** Available data **
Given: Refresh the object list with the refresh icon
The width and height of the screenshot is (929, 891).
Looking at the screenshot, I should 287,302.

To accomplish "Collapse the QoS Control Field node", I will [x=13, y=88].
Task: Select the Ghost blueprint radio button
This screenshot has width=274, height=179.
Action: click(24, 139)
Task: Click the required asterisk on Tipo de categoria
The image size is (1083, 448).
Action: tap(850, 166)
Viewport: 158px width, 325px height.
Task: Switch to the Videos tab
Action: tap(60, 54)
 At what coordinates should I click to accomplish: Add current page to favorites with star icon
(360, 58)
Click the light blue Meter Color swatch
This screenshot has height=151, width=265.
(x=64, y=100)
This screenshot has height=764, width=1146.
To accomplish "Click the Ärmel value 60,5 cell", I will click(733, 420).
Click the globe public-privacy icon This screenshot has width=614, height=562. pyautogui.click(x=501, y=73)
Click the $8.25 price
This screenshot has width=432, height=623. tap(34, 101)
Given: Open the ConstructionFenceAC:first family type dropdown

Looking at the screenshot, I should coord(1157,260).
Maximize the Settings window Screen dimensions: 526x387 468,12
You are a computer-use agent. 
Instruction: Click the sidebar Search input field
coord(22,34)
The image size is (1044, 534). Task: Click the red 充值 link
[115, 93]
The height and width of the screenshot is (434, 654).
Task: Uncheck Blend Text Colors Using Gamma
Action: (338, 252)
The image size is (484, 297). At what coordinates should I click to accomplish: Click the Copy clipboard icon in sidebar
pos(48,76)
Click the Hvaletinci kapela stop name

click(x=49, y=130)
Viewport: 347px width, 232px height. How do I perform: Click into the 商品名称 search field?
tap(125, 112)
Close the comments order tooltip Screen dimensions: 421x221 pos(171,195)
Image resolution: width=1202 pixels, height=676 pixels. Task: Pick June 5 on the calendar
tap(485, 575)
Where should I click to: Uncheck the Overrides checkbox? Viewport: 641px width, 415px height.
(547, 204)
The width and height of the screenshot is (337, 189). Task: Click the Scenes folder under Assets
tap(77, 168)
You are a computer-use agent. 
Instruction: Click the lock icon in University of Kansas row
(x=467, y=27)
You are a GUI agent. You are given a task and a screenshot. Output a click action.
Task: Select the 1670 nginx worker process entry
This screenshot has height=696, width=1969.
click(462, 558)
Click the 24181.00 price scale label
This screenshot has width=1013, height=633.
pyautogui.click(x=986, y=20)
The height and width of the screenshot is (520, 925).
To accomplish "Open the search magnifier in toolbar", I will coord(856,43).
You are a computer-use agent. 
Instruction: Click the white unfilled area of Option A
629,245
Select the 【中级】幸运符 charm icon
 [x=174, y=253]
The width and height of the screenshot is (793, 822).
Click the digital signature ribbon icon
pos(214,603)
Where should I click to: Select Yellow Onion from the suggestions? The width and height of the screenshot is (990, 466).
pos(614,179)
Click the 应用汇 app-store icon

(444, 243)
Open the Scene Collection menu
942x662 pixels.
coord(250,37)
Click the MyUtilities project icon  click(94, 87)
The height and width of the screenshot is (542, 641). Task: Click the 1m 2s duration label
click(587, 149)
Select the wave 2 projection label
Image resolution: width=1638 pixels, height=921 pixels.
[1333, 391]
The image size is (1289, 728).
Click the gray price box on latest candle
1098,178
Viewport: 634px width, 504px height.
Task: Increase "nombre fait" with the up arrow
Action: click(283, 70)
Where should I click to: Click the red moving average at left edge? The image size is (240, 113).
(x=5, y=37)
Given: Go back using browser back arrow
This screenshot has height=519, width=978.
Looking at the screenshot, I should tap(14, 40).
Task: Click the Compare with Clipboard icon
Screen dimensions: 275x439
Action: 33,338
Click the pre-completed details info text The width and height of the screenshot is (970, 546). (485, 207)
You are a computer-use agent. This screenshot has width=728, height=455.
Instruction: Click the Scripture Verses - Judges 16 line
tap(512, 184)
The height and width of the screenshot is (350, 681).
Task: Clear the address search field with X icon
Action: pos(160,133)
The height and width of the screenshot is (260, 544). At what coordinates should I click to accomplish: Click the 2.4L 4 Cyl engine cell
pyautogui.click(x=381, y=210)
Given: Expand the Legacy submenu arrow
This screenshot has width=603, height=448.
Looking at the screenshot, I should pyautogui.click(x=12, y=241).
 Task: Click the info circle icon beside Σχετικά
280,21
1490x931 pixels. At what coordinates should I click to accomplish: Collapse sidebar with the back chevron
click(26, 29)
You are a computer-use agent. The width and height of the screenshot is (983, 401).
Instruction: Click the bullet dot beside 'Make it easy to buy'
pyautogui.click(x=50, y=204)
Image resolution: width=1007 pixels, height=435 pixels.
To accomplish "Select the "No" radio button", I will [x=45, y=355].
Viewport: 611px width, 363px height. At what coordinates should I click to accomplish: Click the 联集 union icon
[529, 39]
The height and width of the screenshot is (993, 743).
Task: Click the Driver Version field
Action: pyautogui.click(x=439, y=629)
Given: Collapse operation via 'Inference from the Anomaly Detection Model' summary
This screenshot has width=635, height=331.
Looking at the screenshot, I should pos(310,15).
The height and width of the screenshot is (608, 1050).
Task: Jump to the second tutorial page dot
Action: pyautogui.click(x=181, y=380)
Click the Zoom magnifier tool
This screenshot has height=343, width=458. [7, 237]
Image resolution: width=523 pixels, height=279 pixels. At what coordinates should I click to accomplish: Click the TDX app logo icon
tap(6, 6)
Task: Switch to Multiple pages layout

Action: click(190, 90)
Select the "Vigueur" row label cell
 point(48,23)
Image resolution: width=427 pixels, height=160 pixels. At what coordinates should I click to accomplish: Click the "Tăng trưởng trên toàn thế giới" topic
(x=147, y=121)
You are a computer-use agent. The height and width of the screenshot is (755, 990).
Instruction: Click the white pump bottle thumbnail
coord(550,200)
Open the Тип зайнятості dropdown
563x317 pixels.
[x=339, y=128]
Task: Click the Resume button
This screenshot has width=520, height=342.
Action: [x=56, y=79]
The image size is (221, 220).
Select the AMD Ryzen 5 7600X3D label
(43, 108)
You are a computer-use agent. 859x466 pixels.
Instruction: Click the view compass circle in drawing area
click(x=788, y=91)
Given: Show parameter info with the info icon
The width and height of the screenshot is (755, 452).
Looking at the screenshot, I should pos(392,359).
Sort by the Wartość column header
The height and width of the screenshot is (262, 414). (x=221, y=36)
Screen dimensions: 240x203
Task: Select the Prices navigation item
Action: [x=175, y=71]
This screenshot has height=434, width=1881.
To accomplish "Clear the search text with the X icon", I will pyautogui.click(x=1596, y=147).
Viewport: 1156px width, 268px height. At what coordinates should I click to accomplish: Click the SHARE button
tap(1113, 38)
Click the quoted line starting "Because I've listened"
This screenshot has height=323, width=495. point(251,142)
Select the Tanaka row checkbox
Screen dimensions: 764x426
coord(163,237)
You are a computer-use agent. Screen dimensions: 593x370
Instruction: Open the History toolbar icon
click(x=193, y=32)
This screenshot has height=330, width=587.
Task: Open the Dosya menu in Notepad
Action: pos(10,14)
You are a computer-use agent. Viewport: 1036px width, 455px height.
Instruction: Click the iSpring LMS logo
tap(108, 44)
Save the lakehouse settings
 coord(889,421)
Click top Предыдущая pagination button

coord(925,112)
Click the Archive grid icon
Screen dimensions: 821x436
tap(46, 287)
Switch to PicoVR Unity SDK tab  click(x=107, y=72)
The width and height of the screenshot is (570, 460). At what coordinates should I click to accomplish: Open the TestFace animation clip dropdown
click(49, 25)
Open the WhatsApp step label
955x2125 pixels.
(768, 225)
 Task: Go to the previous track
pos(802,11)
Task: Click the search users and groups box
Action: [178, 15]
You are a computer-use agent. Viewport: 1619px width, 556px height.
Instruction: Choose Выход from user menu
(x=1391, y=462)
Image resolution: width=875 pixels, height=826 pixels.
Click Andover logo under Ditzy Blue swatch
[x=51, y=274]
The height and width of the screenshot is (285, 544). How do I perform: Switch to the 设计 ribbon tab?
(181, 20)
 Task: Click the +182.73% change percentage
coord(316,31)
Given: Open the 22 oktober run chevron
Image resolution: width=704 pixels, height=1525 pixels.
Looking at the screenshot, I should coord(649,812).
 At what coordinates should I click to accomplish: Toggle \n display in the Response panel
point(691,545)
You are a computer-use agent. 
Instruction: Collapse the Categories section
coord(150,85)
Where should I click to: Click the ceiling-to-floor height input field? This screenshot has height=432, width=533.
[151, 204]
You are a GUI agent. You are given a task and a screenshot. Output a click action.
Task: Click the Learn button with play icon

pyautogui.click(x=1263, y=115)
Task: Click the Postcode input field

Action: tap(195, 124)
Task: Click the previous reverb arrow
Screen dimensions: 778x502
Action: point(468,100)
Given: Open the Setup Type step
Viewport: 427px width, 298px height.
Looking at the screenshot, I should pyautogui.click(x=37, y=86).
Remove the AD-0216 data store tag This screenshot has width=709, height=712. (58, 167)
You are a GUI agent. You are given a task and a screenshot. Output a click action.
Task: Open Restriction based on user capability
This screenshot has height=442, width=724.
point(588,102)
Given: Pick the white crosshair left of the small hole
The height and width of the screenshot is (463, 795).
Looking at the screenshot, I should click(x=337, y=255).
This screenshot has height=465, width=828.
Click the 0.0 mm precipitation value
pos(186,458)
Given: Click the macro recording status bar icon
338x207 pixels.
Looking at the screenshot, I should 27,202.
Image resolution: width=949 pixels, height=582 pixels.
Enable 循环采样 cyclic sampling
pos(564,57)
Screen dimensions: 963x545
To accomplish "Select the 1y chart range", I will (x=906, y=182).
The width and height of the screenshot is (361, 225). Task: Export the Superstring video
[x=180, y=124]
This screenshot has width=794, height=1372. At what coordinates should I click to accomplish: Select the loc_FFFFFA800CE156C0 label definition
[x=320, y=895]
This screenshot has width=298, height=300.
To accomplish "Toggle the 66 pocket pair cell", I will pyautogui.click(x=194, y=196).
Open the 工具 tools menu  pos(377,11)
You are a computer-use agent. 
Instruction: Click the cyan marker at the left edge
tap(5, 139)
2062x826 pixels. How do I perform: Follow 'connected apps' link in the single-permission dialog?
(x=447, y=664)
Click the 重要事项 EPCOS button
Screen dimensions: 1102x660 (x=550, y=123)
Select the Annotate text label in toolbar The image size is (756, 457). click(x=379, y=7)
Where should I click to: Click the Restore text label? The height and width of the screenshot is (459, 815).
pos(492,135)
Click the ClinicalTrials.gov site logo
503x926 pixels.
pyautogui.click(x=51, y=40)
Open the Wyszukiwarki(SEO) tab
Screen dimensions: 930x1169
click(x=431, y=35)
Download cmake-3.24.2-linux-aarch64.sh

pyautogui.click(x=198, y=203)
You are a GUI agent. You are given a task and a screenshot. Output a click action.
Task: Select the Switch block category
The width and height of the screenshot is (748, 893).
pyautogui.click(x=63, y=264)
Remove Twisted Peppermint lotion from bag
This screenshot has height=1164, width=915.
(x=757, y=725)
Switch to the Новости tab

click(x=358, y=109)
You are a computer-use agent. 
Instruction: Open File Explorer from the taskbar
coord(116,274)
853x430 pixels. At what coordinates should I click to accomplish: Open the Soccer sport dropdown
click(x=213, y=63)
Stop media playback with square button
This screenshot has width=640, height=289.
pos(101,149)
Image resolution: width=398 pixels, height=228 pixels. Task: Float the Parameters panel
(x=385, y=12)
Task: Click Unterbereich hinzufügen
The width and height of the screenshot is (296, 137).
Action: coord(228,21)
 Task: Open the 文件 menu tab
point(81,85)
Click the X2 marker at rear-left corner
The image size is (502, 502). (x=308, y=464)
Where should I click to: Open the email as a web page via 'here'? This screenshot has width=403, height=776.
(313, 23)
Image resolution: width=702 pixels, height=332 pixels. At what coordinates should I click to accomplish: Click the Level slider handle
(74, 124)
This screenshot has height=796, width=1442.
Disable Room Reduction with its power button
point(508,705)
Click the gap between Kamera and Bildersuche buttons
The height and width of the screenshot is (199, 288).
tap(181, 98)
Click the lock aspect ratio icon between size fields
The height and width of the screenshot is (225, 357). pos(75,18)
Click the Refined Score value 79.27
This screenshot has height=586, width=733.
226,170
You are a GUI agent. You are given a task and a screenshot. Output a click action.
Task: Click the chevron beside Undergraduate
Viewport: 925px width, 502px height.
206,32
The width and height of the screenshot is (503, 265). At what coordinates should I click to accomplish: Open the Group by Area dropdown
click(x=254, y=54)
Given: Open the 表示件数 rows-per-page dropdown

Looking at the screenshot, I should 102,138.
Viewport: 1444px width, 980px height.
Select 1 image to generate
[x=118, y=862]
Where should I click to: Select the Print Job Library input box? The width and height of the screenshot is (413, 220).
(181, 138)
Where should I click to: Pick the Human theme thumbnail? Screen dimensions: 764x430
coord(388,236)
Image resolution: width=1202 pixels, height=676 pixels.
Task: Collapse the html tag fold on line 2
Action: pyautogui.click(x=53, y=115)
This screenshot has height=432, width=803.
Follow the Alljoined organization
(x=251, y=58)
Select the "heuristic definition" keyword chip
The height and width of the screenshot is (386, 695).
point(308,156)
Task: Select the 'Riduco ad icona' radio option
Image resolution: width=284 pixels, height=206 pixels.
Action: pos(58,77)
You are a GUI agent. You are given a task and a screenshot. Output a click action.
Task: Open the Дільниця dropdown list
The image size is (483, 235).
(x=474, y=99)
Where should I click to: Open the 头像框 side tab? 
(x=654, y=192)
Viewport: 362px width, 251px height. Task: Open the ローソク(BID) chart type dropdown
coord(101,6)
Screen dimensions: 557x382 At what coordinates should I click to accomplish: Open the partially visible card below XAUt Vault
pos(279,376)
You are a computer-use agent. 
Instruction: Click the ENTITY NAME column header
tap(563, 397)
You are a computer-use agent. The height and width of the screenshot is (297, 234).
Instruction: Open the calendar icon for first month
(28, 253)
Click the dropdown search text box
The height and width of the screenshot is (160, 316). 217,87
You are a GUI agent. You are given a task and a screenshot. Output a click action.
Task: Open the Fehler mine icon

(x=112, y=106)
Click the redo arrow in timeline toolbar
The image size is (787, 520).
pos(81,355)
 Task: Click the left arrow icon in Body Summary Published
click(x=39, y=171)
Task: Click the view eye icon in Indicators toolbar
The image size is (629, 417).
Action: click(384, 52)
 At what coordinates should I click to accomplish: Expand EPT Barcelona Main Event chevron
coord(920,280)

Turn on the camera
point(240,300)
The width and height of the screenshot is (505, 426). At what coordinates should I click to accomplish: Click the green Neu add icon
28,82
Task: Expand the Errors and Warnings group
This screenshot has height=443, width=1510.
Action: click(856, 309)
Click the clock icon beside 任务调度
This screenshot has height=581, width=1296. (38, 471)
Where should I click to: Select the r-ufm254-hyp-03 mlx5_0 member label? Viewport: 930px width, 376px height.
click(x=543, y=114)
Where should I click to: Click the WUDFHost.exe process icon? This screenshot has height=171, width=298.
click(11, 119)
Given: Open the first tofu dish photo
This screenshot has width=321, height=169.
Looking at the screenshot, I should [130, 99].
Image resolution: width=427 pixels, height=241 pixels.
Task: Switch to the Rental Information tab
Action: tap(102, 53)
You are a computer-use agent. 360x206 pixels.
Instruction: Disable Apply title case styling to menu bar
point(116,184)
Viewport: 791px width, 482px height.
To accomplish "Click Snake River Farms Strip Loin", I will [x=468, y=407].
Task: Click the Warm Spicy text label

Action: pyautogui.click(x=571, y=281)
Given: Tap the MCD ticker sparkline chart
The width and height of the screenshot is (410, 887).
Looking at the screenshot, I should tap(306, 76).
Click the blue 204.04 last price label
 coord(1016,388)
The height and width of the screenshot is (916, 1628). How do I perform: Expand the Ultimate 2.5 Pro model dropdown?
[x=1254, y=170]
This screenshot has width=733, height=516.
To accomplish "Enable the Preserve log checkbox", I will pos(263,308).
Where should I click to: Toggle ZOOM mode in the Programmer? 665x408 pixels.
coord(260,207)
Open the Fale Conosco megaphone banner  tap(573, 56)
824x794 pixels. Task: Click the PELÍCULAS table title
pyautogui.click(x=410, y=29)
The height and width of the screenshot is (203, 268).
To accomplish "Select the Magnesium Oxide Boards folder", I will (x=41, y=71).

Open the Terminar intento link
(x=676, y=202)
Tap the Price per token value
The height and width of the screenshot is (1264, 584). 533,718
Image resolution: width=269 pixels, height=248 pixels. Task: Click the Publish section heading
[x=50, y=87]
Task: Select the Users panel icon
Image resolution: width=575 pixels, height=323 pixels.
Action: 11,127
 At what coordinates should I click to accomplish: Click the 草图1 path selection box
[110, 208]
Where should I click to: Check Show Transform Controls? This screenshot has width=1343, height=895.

** Aim of the exercise **
Return the span of lines in the data above that opens at the line with "This screenshot has width=274, height=179." and closes at the line with "Click the 24181.00 price scale label", exactly, ends included, nothing else.

** Exercise output **
This screenshot has width=274, height=179.
Action: click(24, 139)
Task: Click the required asterisk on Tipo de categoria
The image size is (1083, 448).
Action: tap(850, 166)
Viewport: 158px width, 325px height.
Task: Switch to the Videos tab
Action: tap(60, 54)
 At what coordinates should I click to accomplish: Add current page to favorites with star icon
(360, 58)
Click the light blue Meter Color swatch
This screenshot has height=151, width=265.
(x=64, y=100)
This screenshot has height=764, width=1146.
To accomplish "Click the Ärmel value 60,5 cell", I will click(733, 420).
Click the globe public-privacy icon This screenshot has width=614, height=562. pyautogui.click(x=501, y=73)
Click the $8.25 price
This screenshot has width=432, height=623. tap(34, 101)
Given: Open the ConstructionFenceAC:first family type dropdown

Looking at the screenshot, I should coord(1157,260).
Maximize the Settings window Screen dimensions: 526x387 468,12
You are a computer-use agent. 
Instruction: Click the sidebar Search input field
coord(22,34)
The image size is (1044, 534). Task: Click the red 充值 link
[115, 93]
The height and width of the screenshot is (434, 654).
Task: Uncheck Blend Text Colors Using Gamma
Action: (338, 252)
The image size is (484, 297). At what coordinates should I click to accomplish: Click the Copy clipboard icon in sidebar
pos(48,76)
Click the Hvaletinci kapela stop name

click(x=49, y=130)
Viewport: 347px width, 232px height. How do I perform: Click into the 商品名称 search field?
tap(125, 112)
Close the comments order tooltip Screen dimensions: 421x221 pos(171,195)
Image resolution: width=1202 pixels, height=676 pixels. Task: Pick June 5 on the calendar
tap(485, 575)
Where should I click to: Uncheck the Overrides checkbox? Viewport: 641px width, 415px height.
(547, 204)
The width and height of the screenshot is (337, 189). Task: Click the Scenes folder under Assets
tap(77, 168)
You are a computer-use agent. 
Instruction: Click the lock icon in University of Kansas row
(x=467, y=27)
You are a GUI agent. You are given a task and a screenshot. Output a click action.
Task: Select the 1670 nginx worker process entry
This screenshot has height=696, width=1969.
click(462, 558)
Click the 24181.00 price scale label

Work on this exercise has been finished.